Why, you may ask yourselves, is Lindal going on about this well-known phenomenon?  I'll tell you in a moment.  But first, let me call your attention to a situation that occurs all too often:  cheating.  Specifically, cheating on your partner -- having sex with Someone Else.  It happens in Real Life, and it happens even more often in the virtual world.

Why more often?  I think there are several factors.  For one, there are not the same sort of consequences as there are in Real Life.  There, cheating can lead to broken marriages, divorce, huge legal fees, alimony payments, loss of reputation, and on and on.  In the virtual world, outside of upsetting one person (your partner) and maybe some of her friends, there are very few consequences to cheating.  And if you are even a little careful, the chances of actually getting caught are slim.

The temptation is, arguably, greater as well.  Second Life is full of stunningly beautiful, exotically dressed avatars.  For anyone who immerses at all, it's almost a certainty that you're going to meet someone (besides your current partner) that you find alluring.  If they seem at all willing, it's terribly easy to let one's libido rule one's actions.

So:  A lot of people cheat in Second Life.  We all know it, we've seen it.  The next question we have to ask ourselves is, "does it matter?"  After all, as I just pointed out, there aren't many social or financial consquences.  We don't have to worry about the kids not having a father.  For gosh sakes, even the sex isn't REAL, it's just people talking over the internet and arousing each other.  What's the big hairy deal? 

Well, in fact it's "no big deal" for a lot of people.  "It's only a game" is an attitude I've encountered many, many times.  However, I don't agree.  Even though the physical, financial, and social costs of cheating don't apply in the virtual world, the emotional consequences do, or at least they do for many people.  The relationships we form in Second Life are real, the emotions are real, the time and effort we invest in them are real.  The hurt from a betrayal of trust is real.  If you partner with someone and agree to a monogamous relationship, your promises and your moral responsibility are real.

I say, cheating on your partner in a virtual world is wrong.  It's bad.  If you do it, shame on you.
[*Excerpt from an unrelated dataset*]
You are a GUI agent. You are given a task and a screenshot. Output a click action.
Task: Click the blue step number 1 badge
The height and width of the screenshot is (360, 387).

Having said that, let's go back now to the subject of temptation.  Some people, it turns out, are so insecure in their relationships that they decide to "test" their partner's fidelity.  They get a friend to flirt with their partner, trying to seduce him (or her...but men are a lot easier to tempt in this way.  See paragraph 2, above.)  Or they will create an alt, and do the same thing themselves.  (Of course, IS it cheating if he cheats on you with...you?  Ow, my head is starting to hurt.)

All too often, the partner who is tempted in this fashion will, in fact, succumb.  Then his partner can feel justified in screaming at him, "YOU CHEATED ON ME, F*CKER!"  Well, of course he did, dear...after you trailed an irresistable bait in front of him.

In this case, while it was certainly wrong of him to give in to temptation, the greater sin lies with the temptress...no, not the friend who actually seduced the poor shmuck, although she gets a share of the blame for participating in this little virtual badger game.  No, the person who is really at fault is the Wronged Woman, the insecure and jealous partner who set the whole scene up in the first place. 

To any immature, insecure folks out there who are thinking that they need to see if their partner is REALLY faithful, I have only one piece of advice: Don't.  You have to let go and trust.  You really do.  Sometimes, your trust will be misplaced and you'll be hurt.  That's a risk in any relationship.  But if you put your relationship to the test, you are far more likely to break it...even if it wasn't broken to begin with.  Or, to put it more simply, "If you can't stand the answer, don't ask the question."